All that is really worth the doing is what we do for others.
~ Lewis Carroll ~
Today began when I was awakened by the obnoxious sound of my smart phone’s alarm, which I set last night before going to bed. In normal times (whatever they are), I would have been awake before the alarm sounded. But lately I have been unable to depend on my usual habit of arising very early, so I set the alarm for 5:30. I was sound asleep, deep in a dream (about which I remember absolutely nothing, other than the fact that I was dreaming), when the noise interrupted my slumbers. The fact that I woke briefly several times during the night might explain my sleeping-in this morning. Or maybe not.
After showering and shaving, I followed what will become a new morning routine: Weigh myself, swallow a handful of pills, jab myself to measure blood glucose, take my blood pressure and measure blood O2 level, and record all the measurements. While my reaction to the new normal is not especially positive, I view it with some measure of gratitude; unlike millions the world over, I am able to invest the time and energy necessary to have a fighting chance of being healthy enough to live a reasonably comfortable life.
The reason I set the alarm, rather than simply waiting to get up when the mood struck me, was a commitment to attend a breakfast of the local branch of the NAACP. Recently, I wrote about joining NAACP and planning to attend the breakfast. The fact that the event was the 25th anniversary prayer breakfast for the branch did not register with me until a day or two ago. I have never attended a prayer breakfast, nor have I ever had the desire to do so, but we were committed, so we went. I have long since gotten over my overwhelming distaste of traditional religious ritual, having learned to tune out and tolerate when necessary, so I was prepared to ignore much of the program. Surprisingly (to me), the program was quite interesting and informative. Even the call and response interactions between speakers and audience were intriguing and entertaining. The speeches and entertainment, too, were engaging. I was pleasantly surprised to see the large ballroom of the convention center filled to compacity, too. I expected that my church group of 18 to 20 would be among the only White folks in the room, but I was happy to see quite a few other white faces supporting the positive work of the local NAACP branch. Live and learn.

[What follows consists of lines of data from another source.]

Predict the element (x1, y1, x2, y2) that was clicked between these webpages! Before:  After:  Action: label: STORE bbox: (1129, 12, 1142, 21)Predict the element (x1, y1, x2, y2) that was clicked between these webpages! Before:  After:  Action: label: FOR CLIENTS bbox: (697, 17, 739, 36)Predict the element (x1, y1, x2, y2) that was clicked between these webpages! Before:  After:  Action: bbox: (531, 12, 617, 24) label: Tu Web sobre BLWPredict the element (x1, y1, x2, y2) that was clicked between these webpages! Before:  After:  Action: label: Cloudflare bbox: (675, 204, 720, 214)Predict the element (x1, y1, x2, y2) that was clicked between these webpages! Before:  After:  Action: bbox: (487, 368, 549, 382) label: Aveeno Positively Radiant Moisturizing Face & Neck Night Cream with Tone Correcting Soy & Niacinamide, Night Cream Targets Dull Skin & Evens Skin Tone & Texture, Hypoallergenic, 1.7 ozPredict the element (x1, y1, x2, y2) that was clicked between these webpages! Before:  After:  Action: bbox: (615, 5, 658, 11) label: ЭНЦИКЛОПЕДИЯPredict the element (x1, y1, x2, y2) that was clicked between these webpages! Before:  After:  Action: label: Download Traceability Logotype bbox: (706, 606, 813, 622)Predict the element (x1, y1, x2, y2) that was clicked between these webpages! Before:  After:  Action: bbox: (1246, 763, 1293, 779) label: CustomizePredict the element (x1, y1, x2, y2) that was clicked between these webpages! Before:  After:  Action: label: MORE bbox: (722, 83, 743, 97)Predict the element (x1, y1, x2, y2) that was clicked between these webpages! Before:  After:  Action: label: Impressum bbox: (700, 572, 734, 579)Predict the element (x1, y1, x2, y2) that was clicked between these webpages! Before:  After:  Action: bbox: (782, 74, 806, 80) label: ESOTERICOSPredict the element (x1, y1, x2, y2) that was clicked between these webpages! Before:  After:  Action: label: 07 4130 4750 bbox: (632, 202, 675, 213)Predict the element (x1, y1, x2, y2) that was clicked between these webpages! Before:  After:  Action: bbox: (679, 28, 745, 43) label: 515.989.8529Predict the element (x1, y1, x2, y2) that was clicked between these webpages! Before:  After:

The new acacia wood dining table, along with the wool rug now beneath it, was delivered yesterday. On one hand, I am delighted with both of them; they look wonderful. On the other, I am disappointed in myself for succumbing, again, to unnecessary acquisitiveness. Though the purchases represented a net zero increase in home furnishings (we donated the antique oak dining table and the throw rug beneath it), my lust for “pretty things” seems not to have diminished in the least. At this rate, I will never be a minimalist. Not that the label has any real emotional meaning to me, but I do wish my desire for things I do not need could be more aggressively reined in. Buying things simply because they are visually appealing illustrates a personality flaw in me. And doing so even in light of the fact that I have told myself, repeatedly, that I think it best to save money than to spend it reveals an aberration in my thought processes. Regardless of all that, though, the table and rug are beautiful.
It’s mid-afternoon. Not at all the time for me to be blogging. It does not feel right, so I will stop. For now.